**Text section:**
════════════════════

Sometimes they can save your life, or at least your day.
Thursday night was not great. We went to bed and I tried to settle into some much desired sleep. Unfortunately Sweet's little Itchfest (2011) had just decided to start up. Included in the performances were: 'Thump, thump, thump, thump' played on the hardwood floor, 'Scratch, scratch, scratch, scratch' behind the ears at his sides and under his chin, not to be outdone by the serenade of the notorious high pitched cry of the 'Howwwwwwwwwwwwwwwl' that liked play on repeat.
By midnight Wally and I had gotten after him (which seemed entirely unfair but we'd had enough, didn't he know that he's an animal and he should be able to control himself?).
I got up and was in a state of Mad Ladyness. I raised my voice (ok so I yelled) at him asked if he realized I just needed to sleep. Also wondering, in my distraught state, if he could just stop scratching? I got out of bed and picked him up hoping to mildly shake the scratchies out (no I didn't hurt him or anything, we were just having a heart to heart).
Wally and I put the light on to discuss the matter.
Though we were both perturbed about the inconvenient Itchfest occurring in our room at ungodly hours (for us), we still both felt bad for Sweet's own pain.
I decided to take Sweet to the basement tv room and try and have us get some sleep (or at least muffle his thumping on the carpet down there).
I set up my makeshift bed on the couch and put the tv on and watched 'Cupcake Wars'. Obviously that's what you do when you are exhausted and need sleep.
Obviously.
Sweet continued to scratch off and on but seemed to settle a bit. I finally shut the tv off between 3 and 4 am. I tried to settle as well.
Then the thumping returned.
And continued.
I lost it.
I lept off of the couch and crawled to Sweet (who had moved over to the door to satisfy an itch) to plead for him to stop and once again give all the reasons why sleep was so detrimental to my sanity.
He needed no convincing.
It was there in the middle of our tv room I stayed just out of reach from my little Sweet. It was there on the floor I gave up the idea of a comfy re cooperating sleep that night while Sweet revealed a new rendition of 'Thump, thump, thump, thump' played now on the door that wasn't closed tightly.

════════════════════

**Short problem 1:**
In the account of the night with Sweet, what show was on the tv in the basement?
**Short problem 2:**
In the account of the night with Sweet, rewrite the passage from "Though we were" up to and including "the thumping returned.", changing "couch" to "sofa".
**Short problem 3:**
In the account of the night with Sweet, why did the writer take Sweet down to the basement tv room?

**Data shown:**
════════════════════

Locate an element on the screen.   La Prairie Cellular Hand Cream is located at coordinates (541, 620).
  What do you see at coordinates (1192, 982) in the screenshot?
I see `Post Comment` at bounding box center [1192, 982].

════════════════════

**Correct output 1:**
'Cupcake Wars'

**Correct output 2:**
Though we were both perturbed about the inconvenient Itchfest occurring in our room at ungodly hours (for us), we still both felt bad for Sweet's own pain.
I decided to take Sweet to the basement tv room and try and have us get some sleep (or at least muffle his thumping on the carpet down there).
I set up my makeshift bed on the sofa and put the tv on and watched 'Cupcake Wars'. Obviously that's what you do when you are exhausted and need sleep.
Obviously.
Sweet continued to scratch off and on but seemed to settle a bit. I finally shut the tv off between 3 and 4 am. I tried to settle as well.
Then the thumping returned.

**Correct output 3:**
The writer hoped they could both get some sleep there, or at least that the carpet down there would muffle his thumping.